兵者,国之大事,生死攸关,不可不察也!要做好网络安全建设,最优先要解决的是公司领导的重视与资源的投入。
网络安全组织:风险管理委员会、网络安全委员会、三道防线
- 业务是安全第一责任人。安全不仅仅是安全团队的责任,业产研是主要责任人,但安全团队要为最终结果负责。安全是助力业务发展,而非成为裁判。让业务快速发展起来是首页目标,成功了再去解决负债。
- 独立成建制且职责清晰、权责一致的安全团队
- 可持续的安全人才发展,有挑战的安全场景,有竞争力的薪资待遇,有顺畅的上市通道。

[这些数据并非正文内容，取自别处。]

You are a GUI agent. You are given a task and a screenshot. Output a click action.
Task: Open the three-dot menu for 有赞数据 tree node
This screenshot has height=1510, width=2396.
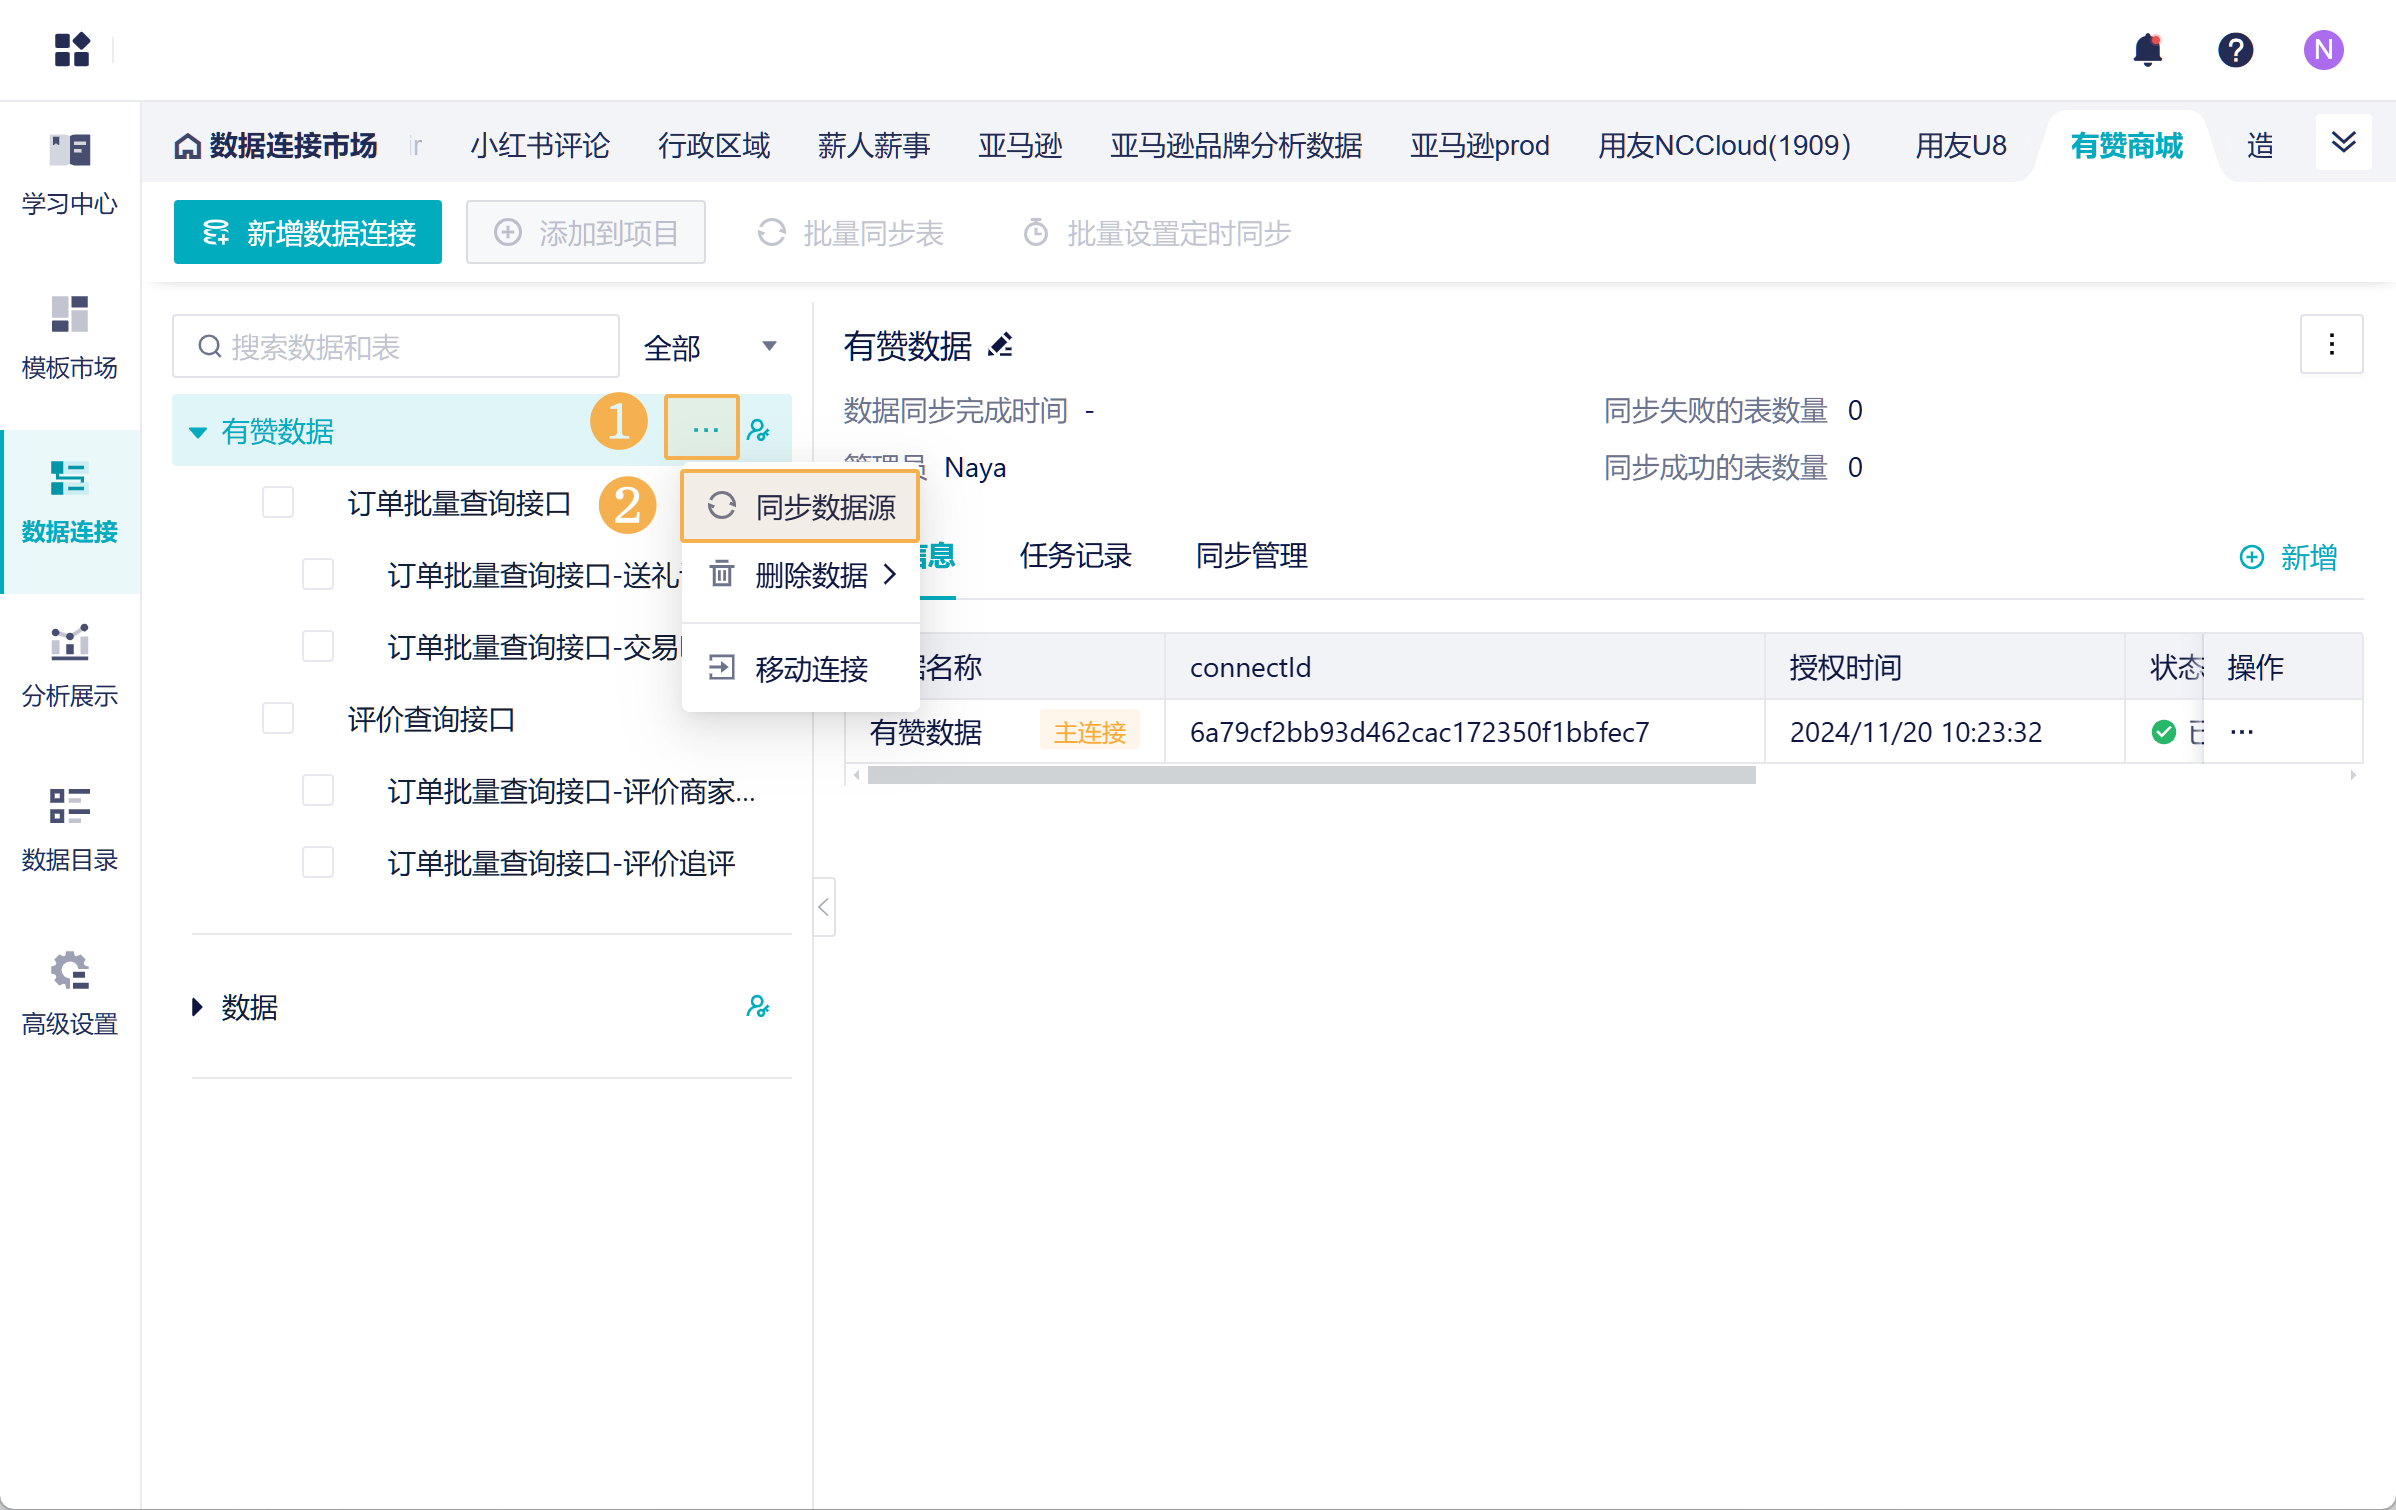[x=704, y=430]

- 符合市场比例的安全预算,满足合规认证、漏洞奖励、商业安全产品与服务、安全会议与赞助、高校/行业机构合作等需要。
定期同步风险机制、网络安全制度规范建设
实现“有法可依,有章可循”
- 安全方针:安全使命、愿景、价值观;安全责任;安全规划等
- 各安全域管理要求:数据安全管理办法、网络安全管理办法、办公安全管理办法等
- 可落地的实施要求:漏洞处置规范、密钥使用规范、网络安全红线等
安全人员要认清自己的定位,公司并不是请你来监管大家的,你和外面的监管人员不一样。不能说这不行那不行,应该要看如何才能行。在法律法规允许的情况下,站在公司立场谋求利益最大化。知道红线在哪里,不会离红线太远,也不会越过红线。历史经验告诉我们,大部分的创新就会存在擦边球,早期的快捷支付可能就是非法经营,对始终记住对用户有价值就行。